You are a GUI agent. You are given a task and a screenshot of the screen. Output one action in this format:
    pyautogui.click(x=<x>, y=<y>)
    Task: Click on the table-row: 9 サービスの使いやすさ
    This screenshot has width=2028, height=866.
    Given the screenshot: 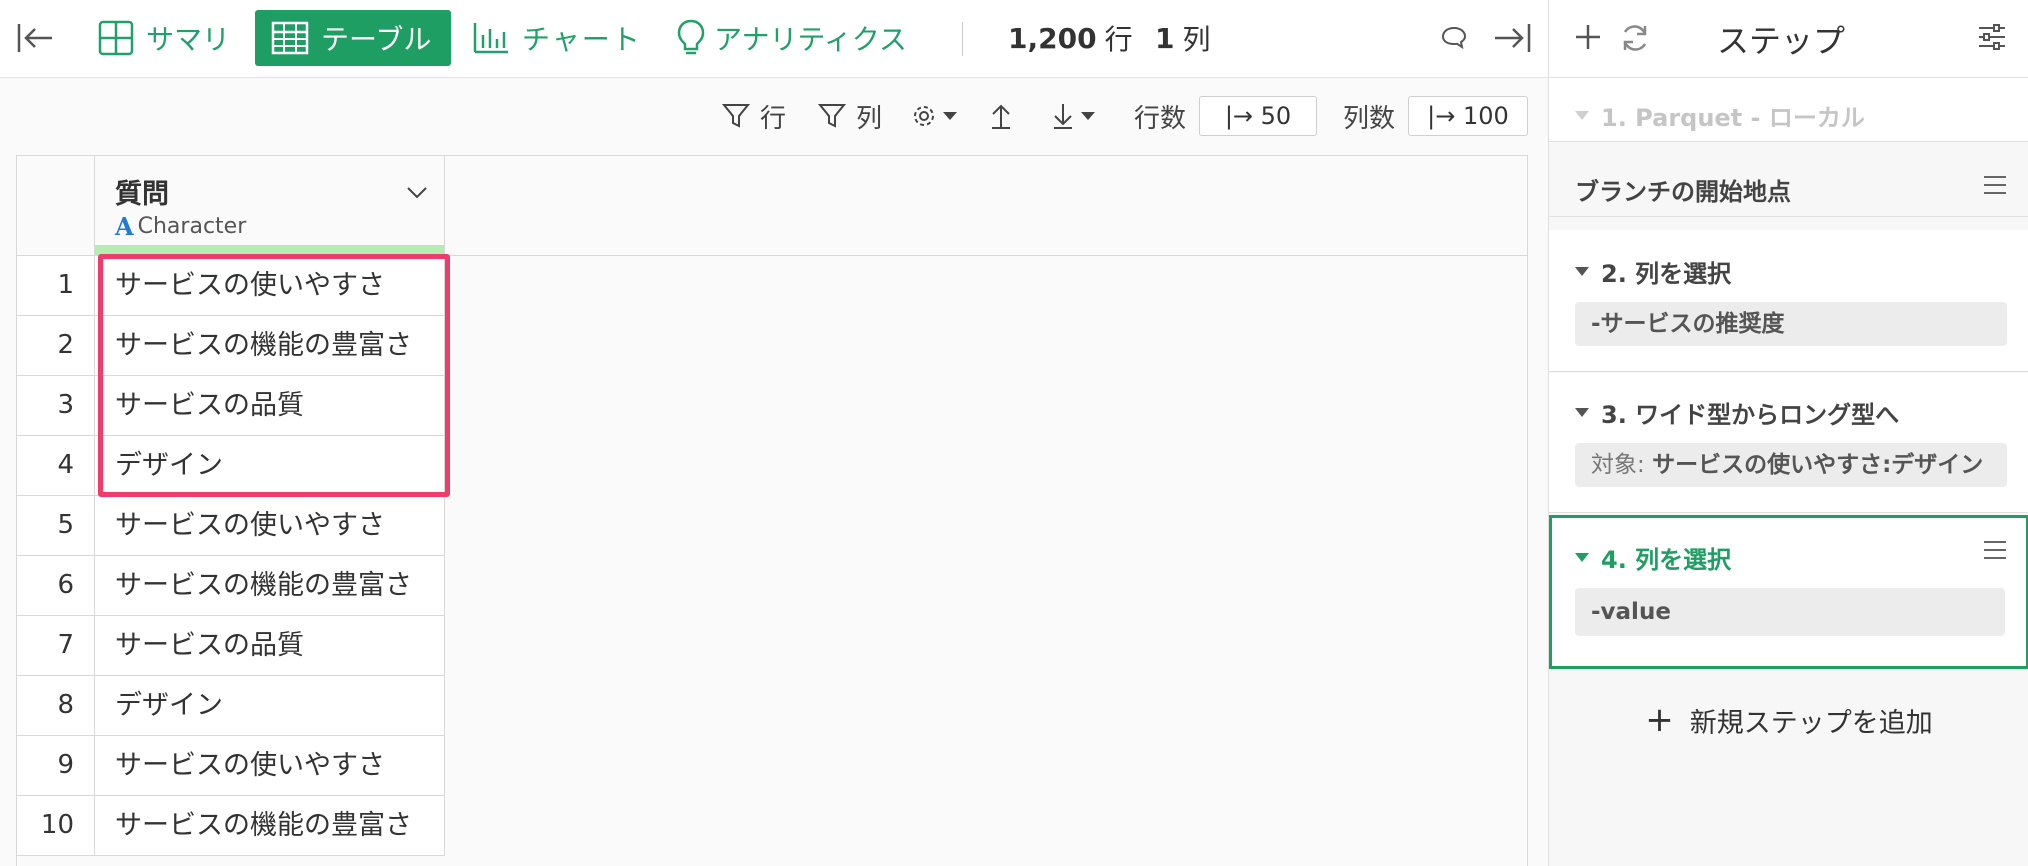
● ● ● ● ● ● ●
**Action item**
Copy out the items above word for word, leaving out the pictures.

**Your response**
You are a GUI agent. You are given a task and a screenshot of the screen. Output one action in this format:
    pyautogui.click(x=<x>, y=<y>)
    Task: Click on the table-row: 9 サービスの使いやすさ
    This screenshot has width=2028, height=866.
    Given the screenshot: 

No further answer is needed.